Doesn’t that scan faster and take less brain-power to decipher?

(I’m ignoring the issue of whether we should be checking for STATUS_SUCCESS specifically here, I’m not trying to pick on the example)

I recently worked on the port of a Linux driver project, where everything in the original Linux code was a freakin’ macro… and macros within macros. It sure made the code attractive to look at, but it was a complete nightmare to understand what it was actually doing at a detail level.

Again, let me be quick to acknowledge that there are good engineers who think differently on this topic.

Peter

Even the code that Mr. Tippet previously showed […] makes me absolutely nuts.
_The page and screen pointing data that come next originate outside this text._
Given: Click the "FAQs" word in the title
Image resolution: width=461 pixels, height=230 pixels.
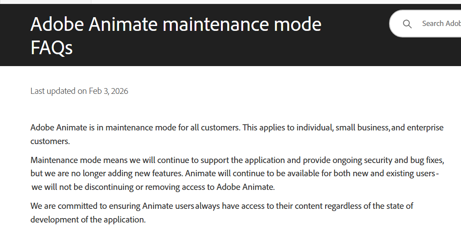Looking at the screenshot, I should coord(51,48).
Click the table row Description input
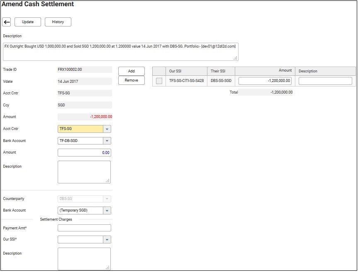358x272 pixels. pos(325,81)
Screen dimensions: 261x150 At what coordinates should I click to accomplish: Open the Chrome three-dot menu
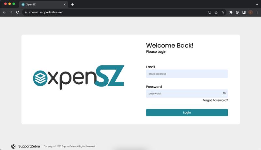(257, 12)
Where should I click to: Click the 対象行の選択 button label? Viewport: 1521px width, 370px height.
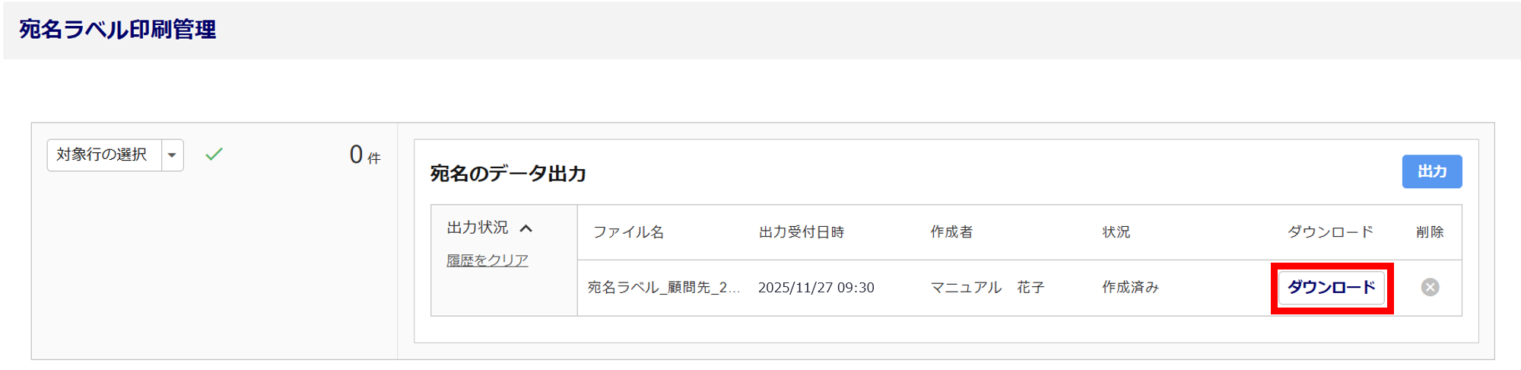tap(102, 155)
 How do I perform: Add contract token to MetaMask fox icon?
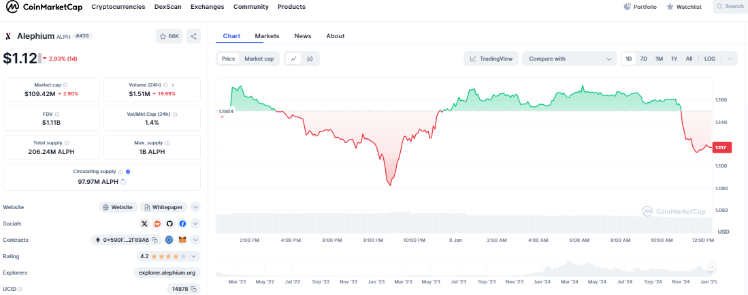click(182, 240)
I hate that particular style too. I had pulled some filthy tricks to squeeze the code into less vertical space, as I’m aware that my posts here already consume a lot of space. And as you know, newspapers charge by the column-centimeter or column-inch.

I’m ignoring the issue of whether we should be checking for STATUS_SUCCESS specifically here

I’ve gotten in that habit, actually. I’ve gradually come around to the conclusion that all the other “success” codes are weird special cases that should be immediately handled and not bubbled up through general code. E.g., what would it mean for a generic middleware routine to return STATUS_ALERTED or STATUS_TIMEOUT? In some of my code, I actually have an error-checking macro that expands out to an assertion that the status is either exactly STATUS_SUCCESS or NT_ERROR(x) != FALSE. I’d hate for a STATUS_PENDING to come flying out of some IRP handler and bubble up through layers that weren’t expecting to see it.

> > @“Peter_Viscarola_(OSR)” said: > If I inherit this code from you, it leaves me with questions: > > a) What status actually gets returned (we can assume it’s “status” but… do we know that for sure? > > b) What flag and level is associated with this particular log output? > You’re right off course. It should be clear from name and parameters what is logged where, and what the return value is. I composed that example in haste just to make the point, of how a more concise, declarative style could look like. On a side note, I really appreciate the the resulting discussion.

Peter_Viscarola_(OSR) wrote:

If I inherit this code from you, it leaves me with questions:

To be honest, I’m guessing that if almost ANY of us got hold of a bunch
of code from almost any of the others, we’d gasp in horror. And yet,
somehow, works gets done…

I have to think about what this code says. Why not just be explicit and clear

What about a compromise?

if ((Status = WdfObjectCreate(. . ., &Object)) != STATUS_SUCCESS) {
    goto Cleanup;
}

This is my way. I see the advantage of switching left and right sides of the condition but for me is negligible and the advantage of seeing real action at first prevails.

To be honest, I’m guessing that if almost ANY of us got hold of a bunch
of code from almost any of the others, we’d gasp in horror.

My experience is different. I have to work with a lot of others’ code and yet usually don’t gaps in horror. Sometimes I do but it is because the code is miserable. For example I don’t like standard MS WDK style but still can easily read it. Currently I’m working with RTOS sources which use own rather unusual style and still clean and readable. All what matters is consistency and if the developer was lazy or not. Using “clever” macros to make code shorter is a sign of laziness for me. TANSTAAFL, the price is code readability and it is the bad price. The code should be readable as a book, descriptive enough to read it without skipping back and forth trying to decode what macros really do. Such a code is longer and takes more time to write it but it pays off later many times.